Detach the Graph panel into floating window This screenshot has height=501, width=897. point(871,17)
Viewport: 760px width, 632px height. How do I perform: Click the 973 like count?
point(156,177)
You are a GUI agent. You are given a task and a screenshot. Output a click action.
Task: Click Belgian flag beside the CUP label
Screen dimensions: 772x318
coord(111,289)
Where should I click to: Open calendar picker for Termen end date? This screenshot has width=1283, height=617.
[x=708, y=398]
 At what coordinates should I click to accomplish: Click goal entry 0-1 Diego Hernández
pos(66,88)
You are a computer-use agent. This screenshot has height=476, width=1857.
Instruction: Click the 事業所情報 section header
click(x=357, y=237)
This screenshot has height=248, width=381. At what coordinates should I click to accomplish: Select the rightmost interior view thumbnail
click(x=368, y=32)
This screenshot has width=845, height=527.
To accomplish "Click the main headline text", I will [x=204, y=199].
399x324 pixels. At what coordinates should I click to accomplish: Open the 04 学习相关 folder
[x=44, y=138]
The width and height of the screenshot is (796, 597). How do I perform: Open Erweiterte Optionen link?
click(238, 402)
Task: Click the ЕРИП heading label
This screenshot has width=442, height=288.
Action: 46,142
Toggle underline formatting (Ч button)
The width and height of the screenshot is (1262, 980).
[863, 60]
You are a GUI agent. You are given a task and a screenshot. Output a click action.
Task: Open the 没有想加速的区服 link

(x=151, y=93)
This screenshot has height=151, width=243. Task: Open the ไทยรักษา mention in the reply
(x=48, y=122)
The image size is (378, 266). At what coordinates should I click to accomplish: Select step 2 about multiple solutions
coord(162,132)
········
Extract every line from the records above that contains the word "label".

Task: Click Belgian flag beside the CUP label
Task: Click the ЕРИП heading label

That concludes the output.